On Monday researchers writing in the Journal of Social Aspects of HIV/AIDS pointed out that the tobacco industry's extensive funding of AIDS groups, often called AIDS service organizations (ASOs), is part of a conspiracy to stave off further regulation of tobacco:
A new paper claims the historical involvement of tobacco companies during the early days of the response to the AIDS epidemic was just a cynical marketing ploy to distract the public from the dangers of smoking.On this point there is little to debate. The tobacco industry has tried everything to shift the state's attention away from cigarettes; funding the fight against AIDS and other infectious diseases fits perfectly within that strategy. Indeed it was a brilliant move, and big public health rightly saw it as an attempt to co-opt their fundraising efforts. This "study," therefore, is just an example of one public health cause attempting to muscle another one out of funding, and using the tobacco industry's dishonesty as a justification.
Health writer and filmmaker Tom Naughton notes in his documentary Fathead that disparate public health groups, anti-smoking and anti-obesity groups in this case, have to lobby for government funding. They campaign incessantly for sin taxes and research grants, both of which sustain their efforts to fight smoking or obesity. But another way they secure funding is by attacking each others causes, claiming that their own cause is far more serious a threat to the public.
This makes sense, too. If tobacco isn't public enemy number 1, the government will be less enthusiastic about taxing cigarettes and funding anti-tobacco initiatives and research. Every dollar spent on obesity or infectious diseases is a dollar not spent on tobacco control, after all. The authors of the "study" expend a lot words dancing around this point in hopes of dismissing it. They write that following the outbreak of the AIDS epidemic
there were arguably more pressing health matters [than infectious diseases in the third world] as the majority of child and adult deaths continued to be caused by non-communicable diseases, many of which were related to the growing use of tobacco products.

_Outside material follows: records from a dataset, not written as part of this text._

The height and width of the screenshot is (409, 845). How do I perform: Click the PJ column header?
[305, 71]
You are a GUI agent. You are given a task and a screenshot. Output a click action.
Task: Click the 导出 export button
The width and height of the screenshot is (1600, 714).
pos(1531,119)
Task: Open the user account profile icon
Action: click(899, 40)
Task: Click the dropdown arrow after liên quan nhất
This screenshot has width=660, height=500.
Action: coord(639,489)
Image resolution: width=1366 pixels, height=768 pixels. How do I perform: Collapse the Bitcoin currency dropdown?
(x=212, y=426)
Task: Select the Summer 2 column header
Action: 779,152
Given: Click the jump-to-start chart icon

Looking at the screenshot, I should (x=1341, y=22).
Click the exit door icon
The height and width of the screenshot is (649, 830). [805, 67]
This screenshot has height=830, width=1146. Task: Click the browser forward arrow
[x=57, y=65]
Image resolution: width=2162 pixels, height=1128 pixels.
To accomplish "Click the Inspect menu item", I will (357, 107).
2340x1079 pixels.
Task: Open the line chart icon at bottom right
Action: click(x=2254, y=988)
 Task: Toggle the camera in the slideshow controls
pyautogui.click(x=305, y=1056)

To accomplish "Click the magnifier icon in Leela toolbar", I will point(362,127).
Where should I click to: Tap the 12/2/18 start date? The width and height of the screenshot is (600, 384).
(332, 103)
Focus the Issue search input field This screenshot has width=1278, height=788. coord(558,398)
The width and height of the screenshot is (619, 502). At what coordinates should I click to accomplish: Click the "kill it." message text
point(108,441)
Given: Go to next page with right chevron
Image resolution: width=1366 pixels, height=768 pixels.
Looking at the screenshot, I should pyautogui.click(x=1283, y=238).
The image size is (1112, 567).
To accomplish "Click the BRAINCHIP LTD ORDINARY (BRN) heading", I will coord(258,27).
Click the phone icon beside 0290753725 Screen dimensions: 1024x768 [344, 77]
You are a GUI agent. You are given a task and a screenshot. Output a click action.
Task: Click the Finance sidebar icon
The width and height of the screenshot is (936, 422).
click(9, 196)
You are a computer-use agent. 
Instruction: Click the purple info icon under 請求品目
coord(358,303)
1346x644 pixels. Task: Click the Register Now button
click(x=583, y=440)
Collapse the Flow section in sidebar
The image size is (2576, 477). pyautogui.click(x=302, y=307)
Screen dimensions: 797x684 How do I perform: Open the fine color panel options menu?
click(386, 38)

Arguable indeed. According to Baylor College of Medicine,
"three infectious diseases were ranked in the top ten causes of death globally in the most recent survey by the World Health Organization ... lower respiratory infections (3.1 million deaths), HIV/AIDS (1.5 million deaths), and diarrheal diseases (1.5 million deaths)."
These numbers slightly outpace the deaths WHO attributes to smoking-related illnesses, so the claim that smoking is the greatest threat to health worldwide is incorrect. And when we add in the fact that infectious diseases aren't lifestyle choices (nobody chooses to get AIDS, people choose to smoke), we have a pretty solid case that the tobacco industry was serving the greater good by channeling resources towards AIDS prevention and awareness, whatever their motivations.
But I urge you to make note of that sneaky dependent clause at the end of that quote: "...the majority of ... deaths continued to be caused by non-communicable diseases, many of which were related to the growing use of tobacco products." Smoking certainly contributes to this category of disease, but the WHO also admits that lack of exercise, excessive drinking and poor diet kill more people than smoking.
The problem is further compounded because all of these behaviors are risk factors for many of the same diseases. For example, high blood pressure can kill you, but globally how do we know which risk factor led to the most cases of high blood pressure? The WHO fact sheet doesn't say, probably because it's impossible to separate them out accurately.
But assume the "study" is right that money shouldn't be diverted from tobacco control. Who funds ASOs? Anybody but tobacco companies. The "study" vaguely refers to "alternative resources" and "other donors." My guess is that those donors will ultimately be taxpayers in first world countries, since few other private enterprises have an incentive to fund AIDS prevention. Whoever ends up footing the bill, though, the point of the "study" is that there should be more funding for public health all around: "... there is a need for more collaborative, rather than competitive, approaches to increase societal resources for health needs overall."
Such a conclusion ignores the economic reality that governments have only so much money to throw into the black hole of public health, and what they do spend is influenced by a host of political concerns. Ultimately this is why ASOs are willing to take tobacco money, and it also explains why big public health feels the need to stop them.
*I put "study" in quotes because anti-smoking crusaders have made a habit of copying and pasting content from internal tobacco industry documents into medical journals, adding a bit of commentary and calling it original research. That sounds more like an 8th grade book report to me than a scientific study, but I figured it was worth pointing out.